I saw an advert for a fully-funded PhD ‘Big Data’ studentship based in the Consumer Data Research Centre (CDRC) at the University of Leeds and felt that the project presented a fantastic opportunity to combine different aspects of my academic and professional experience to date, including an undergraduate degree in geography and time spent working as an analyst in both the public and private sectors.

What has been the best aspect of studying on your course and at the University so far and why?

Definitely acquiring lots of new skills, particularly in relation to data processing and analysis – for example, I was introduced to programming during my MSc course and have since gone on to learn both R and Python coding languages in more detail. This has facilitated some novel analysis during my PhD research. I have also demonstrated GIS on a number of undergraduate and postgraduate courses in the School of Geography including ‘Quantitative & Spatial Methods’ and ‘Predictive Analytics’, as well as those run by the CDRC. This experience has aided my own learning and I would encourage any new students to get involved whenever possible. Further to demonstrating I will be leading my first course in October which I am really looking forward to!

Tell us about some of the exciting projects you have completed.
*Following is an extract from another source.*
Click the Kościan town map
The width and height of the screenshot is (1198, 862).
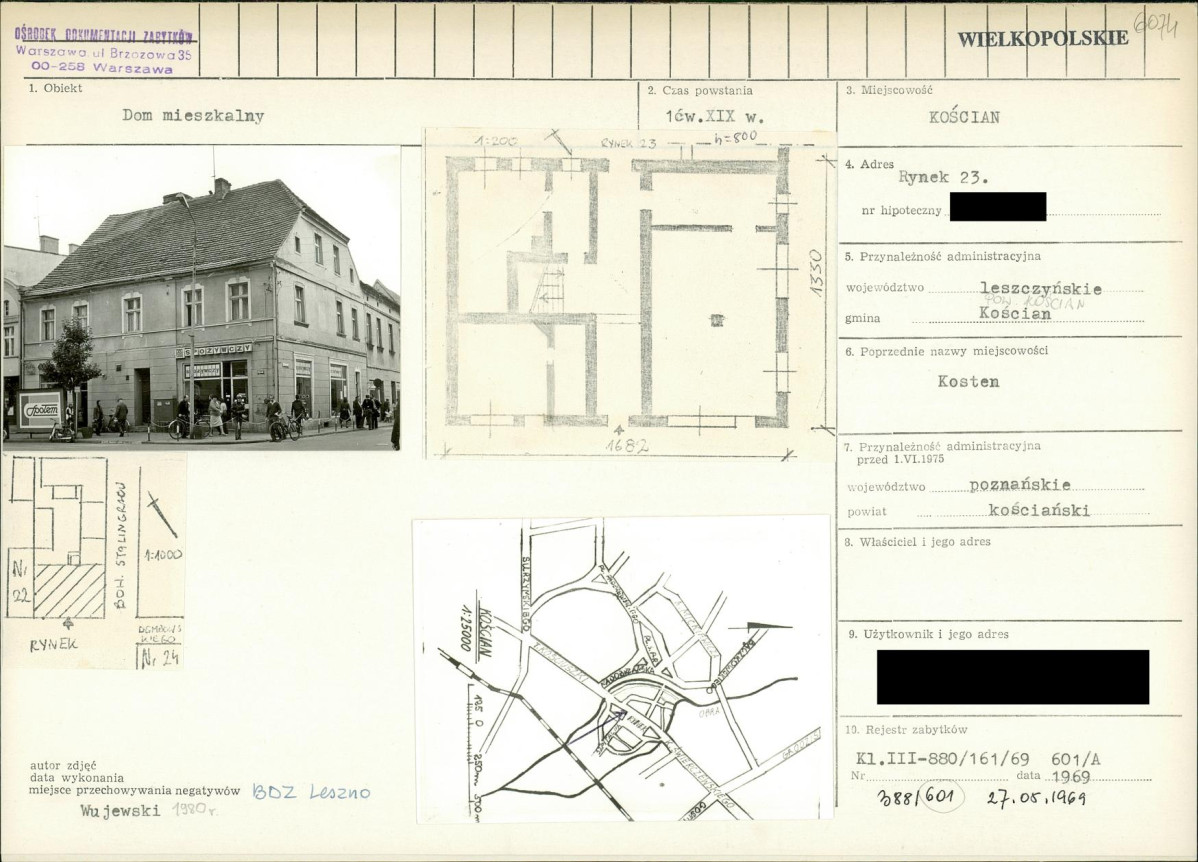pos(622,669)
I have had the opportunity to visit some amazing places during my studies, including a week spent in Montpellier, France as a member of support staff on an undergraduate field trip. I have also presented my research at various events and conferences throughout the country, including: ECTQG 2017, York; EuroCrim 2017, Cardiff University; the CDRC Data Partner Forum 2016, Oxford University; and two seminars at the Leeds Institute for Data Analytics (LIDA). Through my involvement with the N8 Policing Research Partnership (N8 PRP), I have facilitated a workshop on data sharing, drafted content for a consultation report on data analytics, and acted as the lab assistant on a Machine Learning training day, all of which have been extremely useful from the point of view of being able to exchange ideas and knowledge with an external partner organisation.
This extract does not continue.